I also hate graffiti, just the gang-tagging, but I love the streetart. These are some samples from just around our hotel I snapped that last day.


The first time we had gone to El Congrejo Loco, the crazy crab, we had seen people finishing up lunch as we went into dinner, but we didn’t understand that. Now you’d think the crazy crab would be some dive with corrugated tin walls and license plate decorations, but it is a very elegant dining hall, with 3 different rooms on two levels.

And now we were educated, cultivated BCNn diners, so we walked around all morning, denied ourselves any tapas, and wound up at the Crab 2ish, on the acceptable early end of lunch. I had come back, not for more barnacles, but for other new dining experiences.

I started off with cockles, steamed open then doused with olive oil and lemon juice. They were salty little boogers, almost as much as the barnacles. We had a nice little sauvignon blanc to wash them down.


Mrs got something they called a daily lunch, a fixed menu, salad, soup, salmon, and tira misu. The salad, she loved of course. The soup she doesn’t remember much about, except that she will have it again if I take her back to BCN . . .8^) . . .


The salmon she remembers very clearly . . . 8^D . . . it’s apparently hard for restaurants to get the right judgment for grilling salmon, where the outer crust is, er, crusty, but the meat inside isn’t dried out, but at the Crab, they do know.

Meanwhile I was noshing on my sea-cucumbers . . . they weren’t anything like I expected . . . for one thing I thought they’d be the size of land cucumbers, but they’re much smaller. And I tho’t they’d still look like cucumbers, in some way, but apparently they strip off the skin to reveal the squid-like animal. Squid-like is the best description I can come up with . . . they’re sort of briny and rubbery like squid, so sauté ‘em up with a little virgin olive oil, you can’t go wrong.



But truth to tell, they didn’t fill me up . . . I had tried to order a salad but the waiter didn’t understand, he just kept saying, “si, si, madam will get a salad”.

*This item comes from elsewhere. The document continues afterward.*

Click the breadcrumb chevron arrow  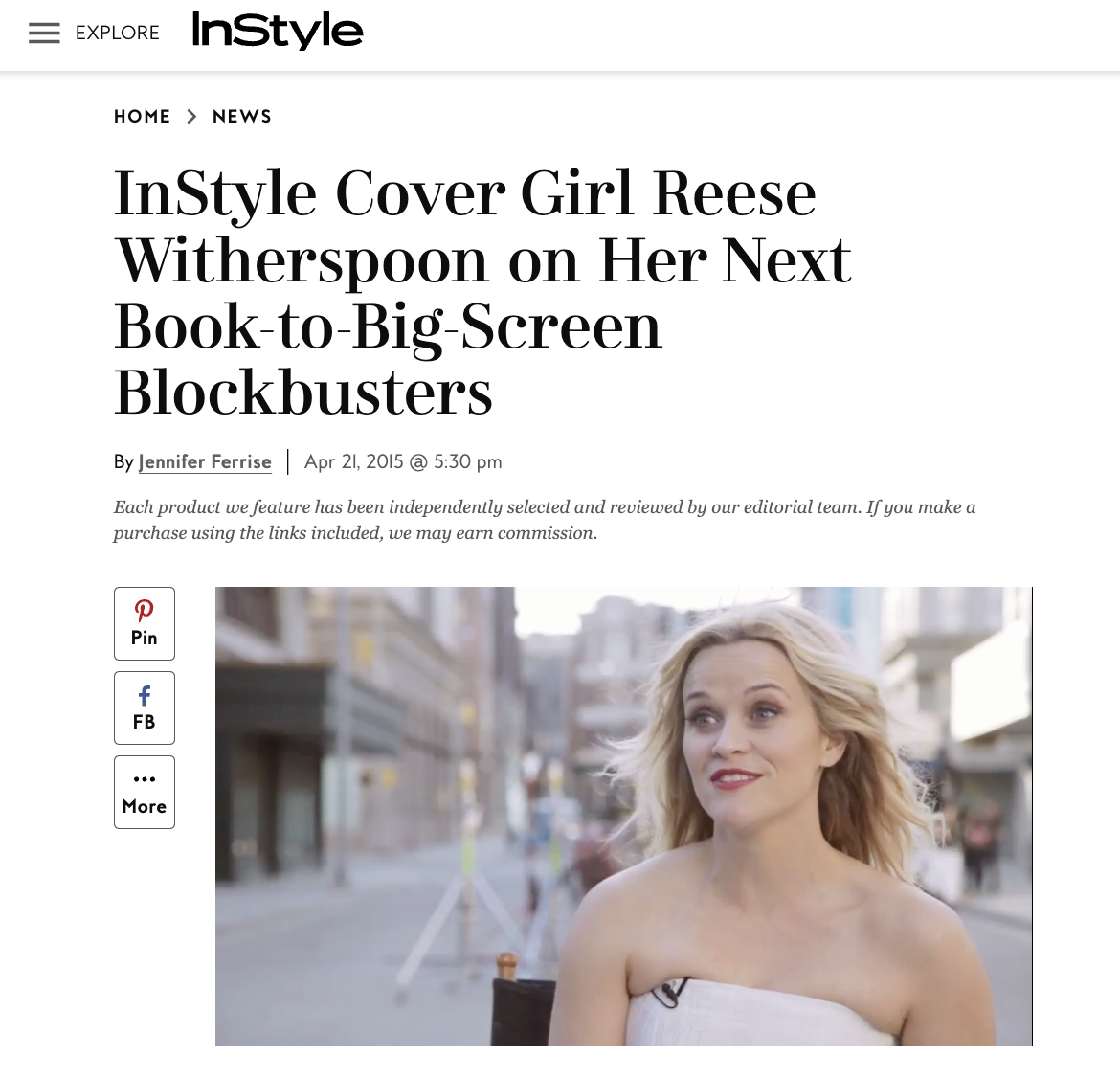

Well, while I’m looking at Mrs eating her salmon, one of the waiters comes by with a platter of barnacles and offers me the plate. I took one off. It was still cold. I tested the flex. It was like a rubber tube – it hadn’t been cooked yet . . . so I looked back at the waiter, and said, ‘No, gracias, I had these last time”. So he looked a little disappointed and just put them into the iced display case. But our waiter came back by, and he seemed to understand me perfectly this time when I said I wanted something else. A quick reconnaissance of the menu didn’t show me anything else really unusual, so I settled for Fried Tiny Fish.

I tho’t maybe the bones would be cooked out, so I ate the first one whole, but I had to spit back out a couple of large backbones. So the rest I surgically filleted, which is a fun way to eat these little goobers if you get into it.

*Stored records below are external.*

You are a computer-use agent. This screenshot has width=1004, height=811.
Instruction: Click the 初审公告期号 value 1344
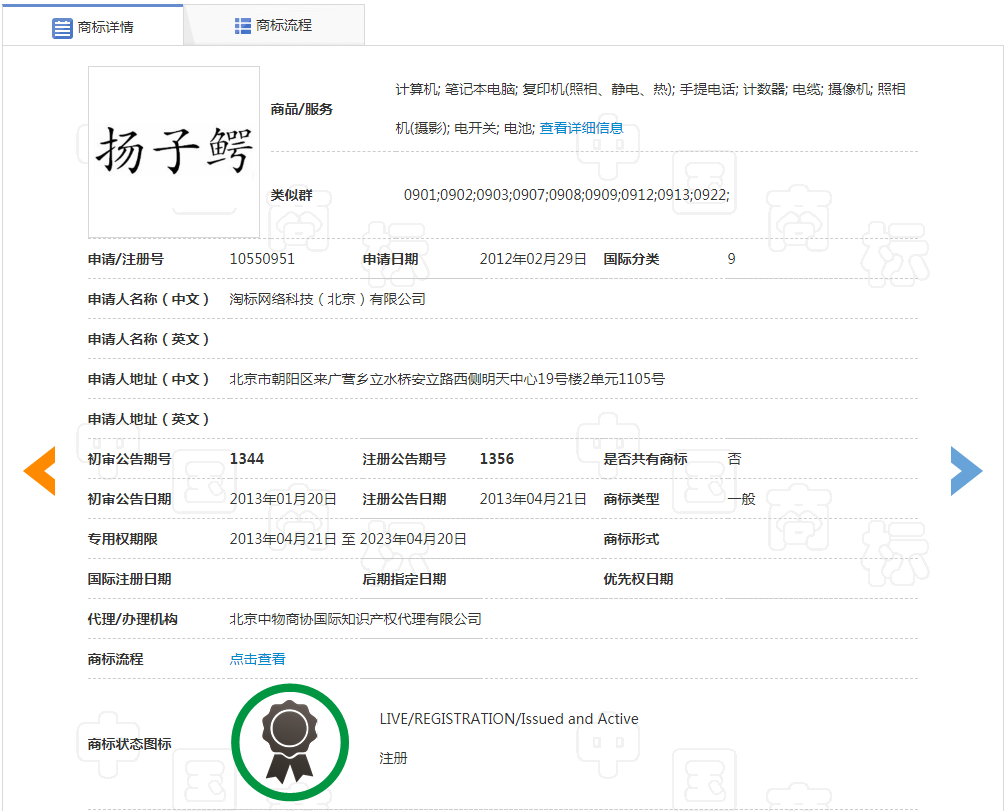point(247,459)
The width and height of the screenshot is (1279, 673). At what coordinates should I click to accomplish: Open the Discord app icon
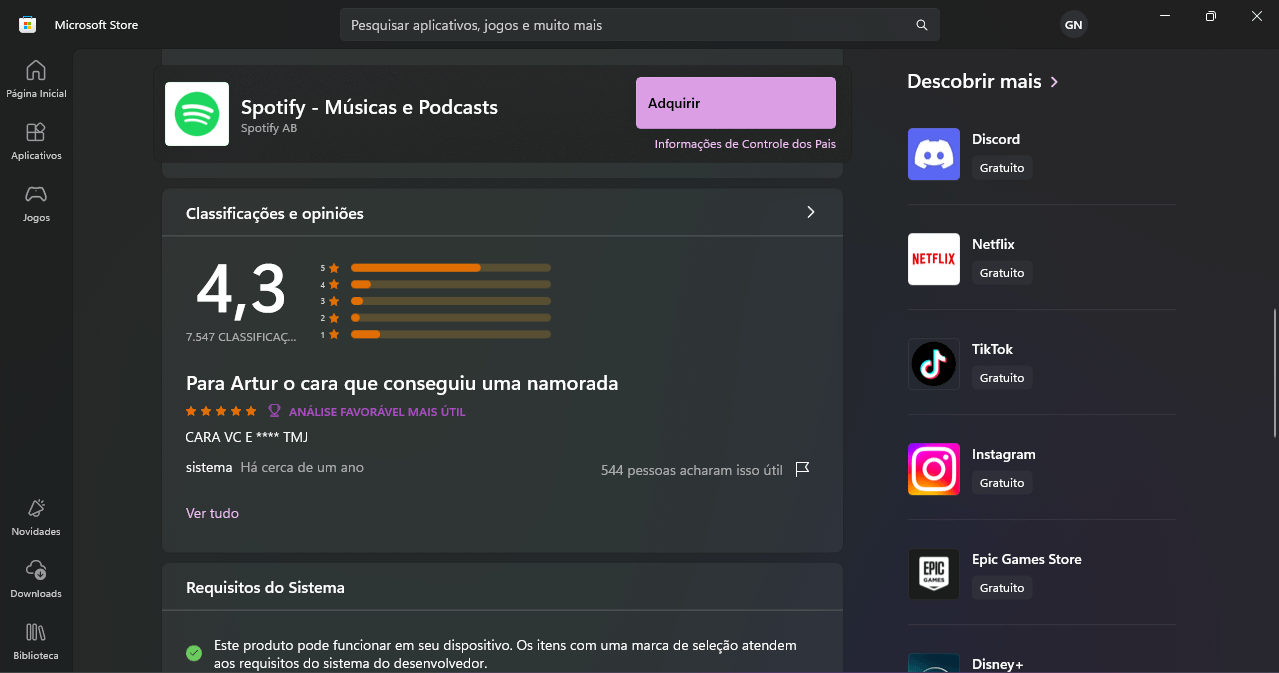tap(933, 154)
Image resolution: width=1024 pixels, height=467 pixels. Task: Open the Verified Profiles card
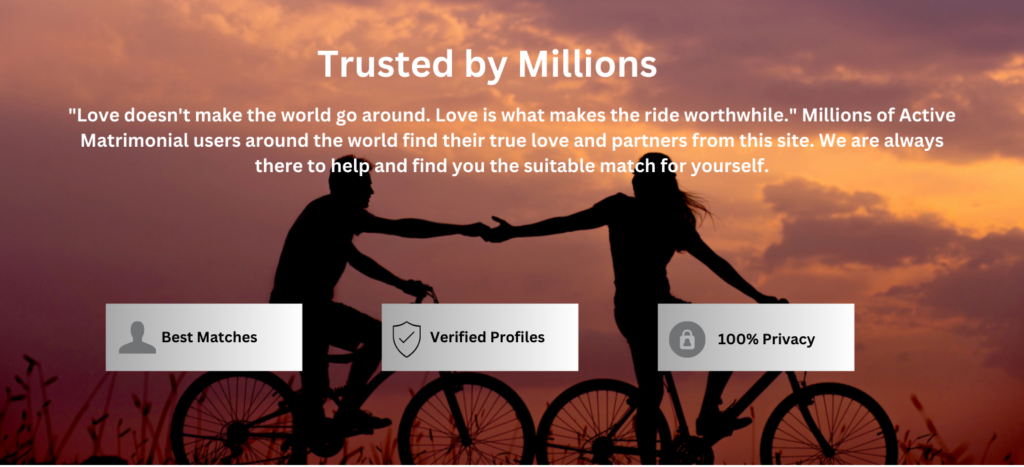[x=480, y=337]
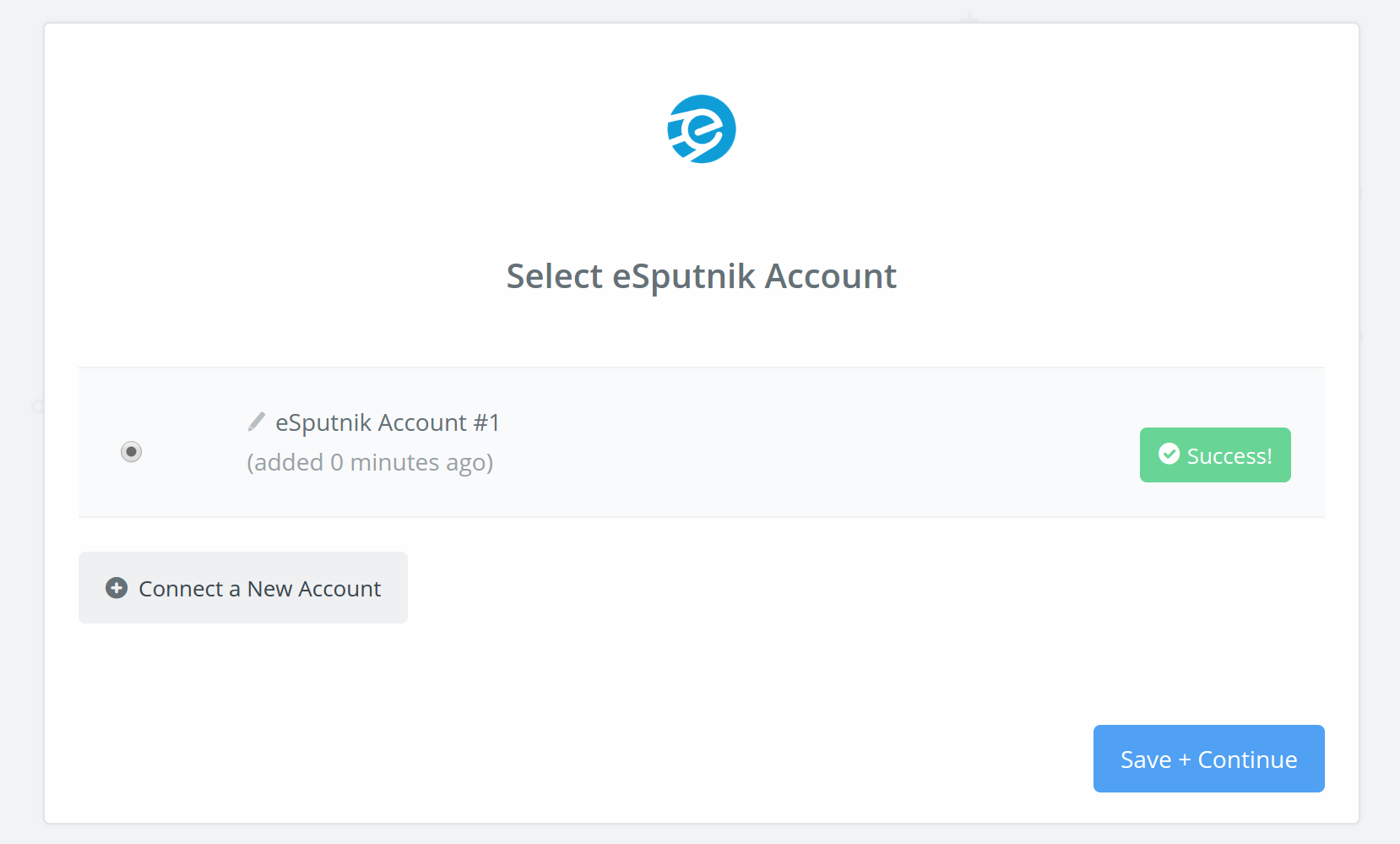Click the word 'Continue' on blue button
The image size is (1400, 844).
pos(1248,760)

Mrs was supposed to get a tira misu, but she just was gonna give it to me anyway, but they didn’t bring it, they brought these little sponge cakes with my cappacino, instead.

Then they brought us some complimentary Calvados, skunk-apple brandy . . . a catalan especiality. Like the late lunches and dinners, and the 3 hour mid-day siestas, it takes some adjustment, but we found we could get used to it . . . especially when he brought us a second sample. WhoA!

There was some Japanese tv show filming a travelogue about Barcelona. The restaurant was in sort of an uproar the whole time we were there about it. All these Japanese creative types running around, the talent strutting around in the gorgeous renaissance dresses, the flamenco dancers, the guitar player, the camera crews, makeup, grips, and so on. You can imagine the show… just like in America . . . they were dancing flamenco together for the fadeout shot I reckon as we left . . .

So we staggered home along the beach esplanade, then La Rambla Poblenou, and packed for an early departure. We watched our last 3 seinfelds, and a movie.

Trip home went without a hitch. We unloaded, then walked down to Himalaya Indian Food for some to-go vindaloo and tandoori. It felt like home cooking, and we had all day Sunday to rest up.